Milt Palacio has a word of advice for anyone aspiring to play professional basketball. "I always tell guys,” says 33-year-old Palacio, who spent several years in the NBA and now plays for Blusens Monbus in Spain, to FIBA: “I even tell my son that, ‘You can't relax. No matter how good you think you are, or how good you (actually) are, you can't relax.’”
Palacio has had that philosophy from the very beginning. Fifteen years ago, when he was in Los Angeles and looking to play college basketball, Palacio wasn’t the player that every big-time school wanted to have. Yet that didn’t stop him from making it to the NBA.
“I played at Colorado State,” he says. “I wasn't heavily recruited in college or drafted in the NBA. I went through the backdoor. I went to Vancouver (Grizzlies in 1999) as a free agent, worked my butt off and made the team. I stuck around seven years.”
Do an internet search using the words “Palacio game winner” and you should find a remarkable, buzzer-beating shot Palacio made while playing for the Boston Celtics against New Jersey in 2000. Celtics fans will never forget it, a game that was played three days after Christmas. After the ball falls through the hoop, an off-balance Palacio falls to the floor and is smothered by teammates in wild celebrations. He was happy then, and he’s still happy – even while overseas – because Palacio is still living his life on a basketball court.

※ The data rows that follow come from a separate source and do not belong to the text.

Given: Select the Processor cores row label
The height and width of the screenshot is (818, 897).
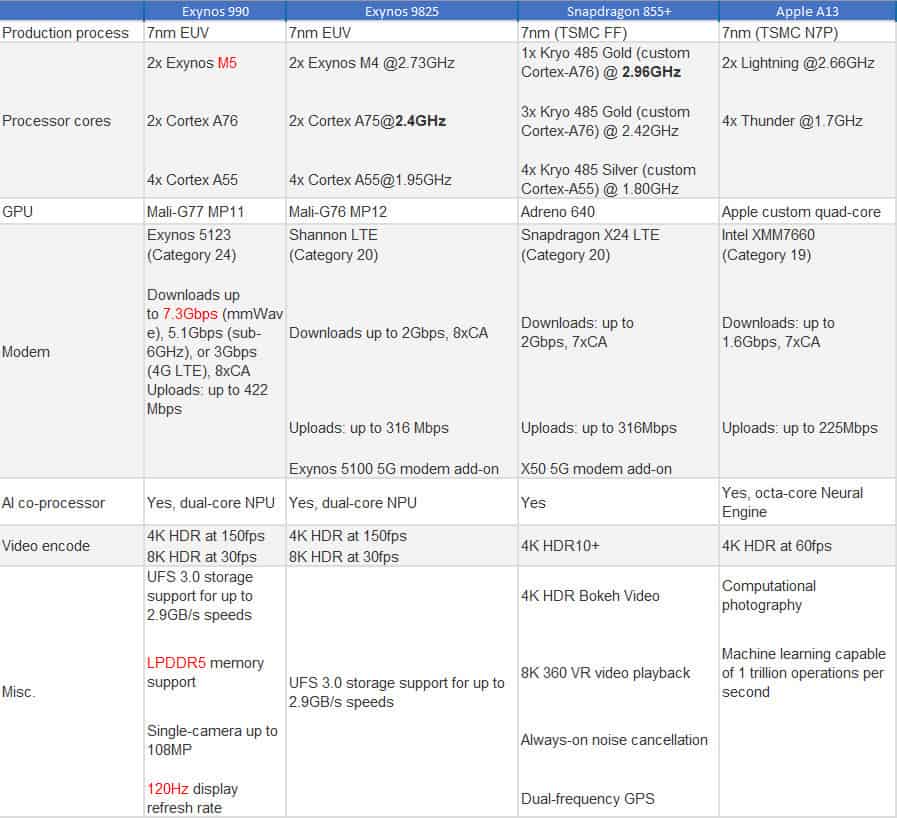Looking at the screenshot, I should [x=56, y=121].
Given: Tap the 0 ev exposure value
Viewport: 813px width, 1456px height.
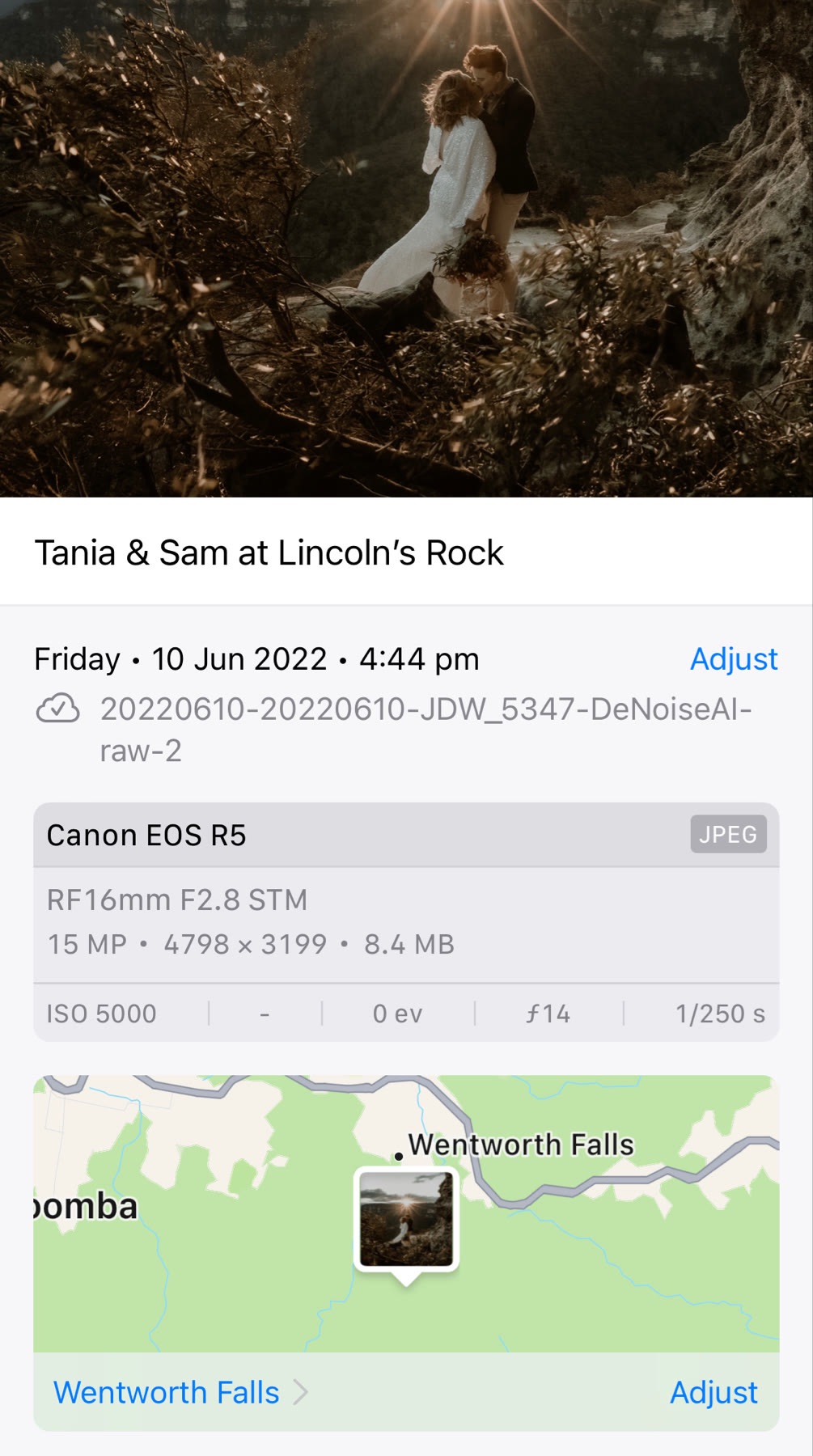Looking at the screenshot, I should 397,1014.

He is on a journey that a lot of American players make. "You can look at it like that,” he says, “but I try to make the best out of every situation I'm in. I don't come over here and sulk, put my head down and say, 'I'm overseas, now, and should be in the NBA. It really depends what journey God has for you in your life and you just have to go out there, take it and accept it and make the most of it."
So 11 years after that incredible Palacio shot against New Jersey, he plays in Spain with Blusens, a team based in Santiago de Compostela. He has also played in Serbia, Russia and Greece since leaving the NBA. Palacio, during games, just looks happy to be on the court, wearing his trademark headband and running the offense.
“I love it,” he says of the game. I love it.”
Can he imagine life without basketball?
“(Laughs) I can't,” he says. "My wife says this all the time. Sometimes in the summer when I’m supposed to be sitting around and relaxing, I just get up and start playing. She says, ‘You're 33, relax. But I can't. I have so much fun playing this game. It's what I have always wanted to do.”
When he does stop playing, Palacio says he will coach. He has plenty of things to tell the players who want to be pros. "You need luck, and I tell guys that,” he says. “I went in (to the NBA) as a defensive stopper and just gained the respect of the players. I got there (to practice) early and left late. I think that is the biggest thing. I didn't settle.”
Palacio will also drive home the importance of never, ever resting. "I can remember like yesterday the day the (Vancouver) GM told me I made the team and I never relaxed,” he says.
“But I saw guys in my year do that. The GM told them they made the team, they relaxed and got cut the next year and never played again. I saw guys drafted first, second or third and play three years and they're gone.”
As a coach, Palacio will indeed have much to say. “I want to help kids out,” he says. “You've got to dream big. I dreamt big as a kid and I kept myself to the grind. People said I couldn't shoot so I just kept working, working, working and trying to be a leader. Look at Kobe (Bryant) and those guys. Those guys are 24/7 working around the clock. They don't stop. Look at LeBron James. He may have come back to the NBA in the best shape of his life right now. So you can't relax because the next man wants to take your job.”